Thinking if he keeps it under his brim maybe it won't become real and will go like smoke away, disappearing like the news, not the residue of a Superfund state in a Koch-led country.

Or the sinewy star at 27 who discovers one drizzly morning at 27-and-a-half that his bat speed has slowed and all of a sudden the same curveball that was slow and obtuse on Tuesday becomes acute and Koufaxian on Wednesday.

There is crying in baseball.
And in everything else.
In advertising.
In life.
In marriage.
In fatherhood.
In living and breathing and dying, which are all the same thing.

When you're relegated to nothingness.
When your throw from third goes errant and two enemies come in. When you greedily stretch two to three and die in the dust.
There is crying in baseball.
There is crying in all things.
All things human.
When you lose eight straight and the infield dust cakes inside your nostrils like black lung.
There is crying in baseball.

Curt Flood cried.
When the team he gave his life to gutted him like a sea bass
and put him up for sale.
When you're owned and supported a dead dumb and deaf infrastructure so your salary wanes like an old moon while others get rich and black car home.
When you're unable to provide for yourself and your wife and your kids and your too-soon dotage.
Because the slave-holders said "no, we have the power and the inhale of conformity on our side."
We will turn you--someone with a voice--into a petulant nothing and ban you or underpay you in perpetuity,
until you're 34 and lost a step
and we've sucked you dry like Willy Loman,
and now we've eaten the orange and thrown away the peel.

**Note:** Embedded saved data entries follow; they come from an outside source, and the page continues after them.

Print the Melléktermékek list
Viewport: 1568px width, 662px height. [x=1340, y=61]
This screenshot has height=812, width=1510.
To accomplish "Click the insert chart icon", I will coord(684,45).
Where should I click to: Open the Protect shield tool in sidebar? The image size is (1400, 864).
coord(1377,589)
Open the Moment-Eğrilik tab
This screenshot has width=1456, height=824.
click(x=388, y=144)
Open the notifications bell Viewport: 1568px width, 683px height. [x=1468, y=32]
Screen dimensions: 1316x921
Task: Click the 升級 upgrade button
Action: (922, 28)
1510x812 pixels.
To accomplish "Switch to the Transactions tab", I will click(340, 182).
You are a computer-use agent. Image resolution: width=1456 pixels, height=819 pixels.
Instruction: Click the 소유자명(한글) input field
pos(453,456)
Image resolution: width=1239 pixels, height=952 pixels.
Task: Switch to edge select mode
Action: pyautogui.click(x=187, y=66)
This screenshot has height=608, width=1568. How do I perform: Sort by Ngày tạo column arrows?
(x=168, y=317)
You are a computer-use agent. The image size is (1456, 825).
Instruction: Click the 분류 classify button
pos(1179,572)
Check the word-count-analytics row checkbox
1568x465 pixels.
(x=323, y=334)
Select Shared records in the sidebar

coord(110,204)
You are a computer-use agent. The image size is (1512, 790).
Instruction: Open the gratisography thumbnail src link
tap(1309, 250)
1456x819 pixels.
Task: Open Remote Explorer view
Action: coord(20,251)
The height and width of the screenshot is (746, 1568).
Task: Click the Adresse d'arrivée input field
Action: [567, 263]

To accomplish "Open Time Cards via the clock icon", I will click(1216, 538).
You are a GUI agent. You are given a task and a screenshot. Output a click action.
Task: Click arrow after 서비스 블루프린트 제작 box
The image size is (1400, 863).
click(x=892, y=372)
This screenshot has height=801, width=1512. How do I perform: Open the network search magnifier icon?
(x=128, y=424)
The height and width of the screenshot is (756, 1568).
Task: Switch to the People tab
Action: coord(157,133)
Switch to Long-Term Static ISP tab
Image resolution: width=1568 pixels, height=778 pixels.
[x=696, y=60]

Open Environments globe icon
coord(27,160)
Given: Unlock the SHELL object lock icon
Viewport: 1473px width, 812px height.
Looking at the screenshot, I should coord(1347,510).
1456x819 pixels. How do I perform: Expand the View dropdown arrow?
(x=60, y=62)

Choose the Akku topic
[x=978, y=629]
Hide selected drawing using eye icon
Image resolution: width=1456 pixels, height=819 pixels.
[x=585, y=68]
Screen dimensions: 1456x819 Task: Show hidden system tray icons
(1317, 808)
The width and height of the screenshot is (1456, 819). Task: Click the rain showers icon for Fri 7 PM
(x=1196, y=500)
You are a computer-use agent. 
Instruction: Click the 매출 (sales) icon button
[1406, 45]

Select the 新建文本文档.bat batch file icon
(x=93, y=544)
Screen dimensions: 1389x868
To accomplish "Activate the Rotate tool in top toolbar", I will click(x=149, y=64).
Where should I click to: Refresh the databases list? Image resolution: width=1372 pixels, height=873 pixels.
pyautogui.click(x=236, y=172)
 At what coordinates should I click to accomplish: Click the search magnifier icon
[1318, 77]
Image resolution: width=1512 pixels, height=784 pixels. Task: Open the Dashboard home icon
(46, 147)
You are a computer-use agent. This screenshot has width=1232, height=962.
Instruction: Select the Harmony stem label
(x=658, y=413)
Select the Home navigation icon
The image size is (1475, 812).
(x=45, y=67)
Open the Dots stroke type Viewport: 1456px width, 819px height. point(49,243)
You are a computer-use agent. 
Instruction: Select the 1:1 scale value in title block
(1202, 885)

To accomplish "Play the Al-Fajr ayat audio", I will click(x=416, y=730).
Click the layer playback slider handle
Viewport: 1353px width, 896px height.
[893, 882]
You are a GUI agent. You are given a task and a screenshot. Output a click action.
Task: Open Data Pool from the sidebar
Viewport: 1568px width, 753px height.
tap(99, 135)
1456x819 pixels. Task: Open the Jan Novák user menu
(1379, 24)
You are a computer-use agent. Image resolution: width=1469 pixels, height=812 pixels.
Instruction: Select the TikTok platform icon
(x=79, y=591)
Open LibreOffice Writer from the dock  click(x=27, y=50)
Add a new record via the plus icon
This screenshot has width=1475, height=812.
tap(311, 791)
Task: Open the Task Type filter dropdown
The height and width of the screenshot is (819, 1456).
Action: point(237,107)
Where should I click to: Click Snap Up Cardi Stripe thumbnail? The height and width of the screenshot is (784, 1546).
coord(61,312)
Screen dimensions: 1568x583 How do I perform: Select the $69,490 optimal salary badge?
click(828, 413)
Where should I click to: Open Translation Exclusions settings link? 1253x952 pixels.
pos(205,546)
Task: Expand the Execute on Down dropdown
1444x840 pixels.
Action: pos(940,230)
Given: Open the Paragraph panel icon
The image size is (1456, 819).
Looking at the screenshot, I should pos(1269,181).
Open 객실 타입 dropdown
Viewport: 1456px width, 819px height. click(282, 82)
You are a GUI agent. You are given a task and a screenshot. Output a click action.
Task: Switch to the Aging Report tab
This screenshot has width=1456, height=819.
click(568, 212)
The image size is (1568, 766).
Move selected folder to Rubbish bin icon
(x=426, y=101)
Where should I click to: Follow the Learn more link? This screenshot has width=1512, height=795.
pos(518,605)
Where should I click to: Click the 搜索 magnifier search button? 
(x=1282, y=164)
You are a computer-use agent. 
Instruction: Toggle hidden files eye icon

There is crying in baseball.
There is a lot of crying in baseball.
Of course, they tell you there is no crying in baseball,
so they impugn crying and make it wrong--
wrong to show emotion.
Wrong to be human.

They don't want your tears, your anger, your bitterness,
lest you become a clarion.
They don't want you crying about your ill-treatment to be
translated, transmuted and transcendent into
I am Spartacus.
They disparage you.
They call it crying.
When it's so much more.
The still small voice of the serf who lays down his tools.
Or the cosmic Bartleby who would prefer not to.
Or my old beisbol friend Rojo, who returned to the dugout late into one game, 
his meat-hand split like a slab of meat
by a nasty, heavy fastball
and who held up his John the Baptist hand for all to see,
blood to his elbow
and proclaimed, "esto es suficiente.' 
And left the game and never returned.

There is crying in baseball.
And in life.
When your marrow is sucked out 
and even the dogs of hell won't gnaw your bones.

Maybe it's the anger and the crying and the hatred and the revenge that will fill your marrow again and allow you to bury the other-fuckers.
That will allow you to come back and hit,
after an enforced and end-forced year off,
the equivalent of my nine month's hiatus,
a neat .313 with 17 homes and 84 RBIs.
Not my best.
Not by a long shot.
Not when I wasn't crying because I too bought their anti-cryism--
but more than anyone else's, or nearly so.
Even innocent Billy Budd, the apotheosis of innocence, cried. And in his way as he was hoisted smiling to hang till dead from the yardham.

"His duty he always faithfully did; but duty is sometimes a dry obligation, and he was for irrigating its aridity whensoever possible with a fertilizing decoction of strong waters."

Those strong waters are my viscous tears.

Because those who do not cry and cry out are not.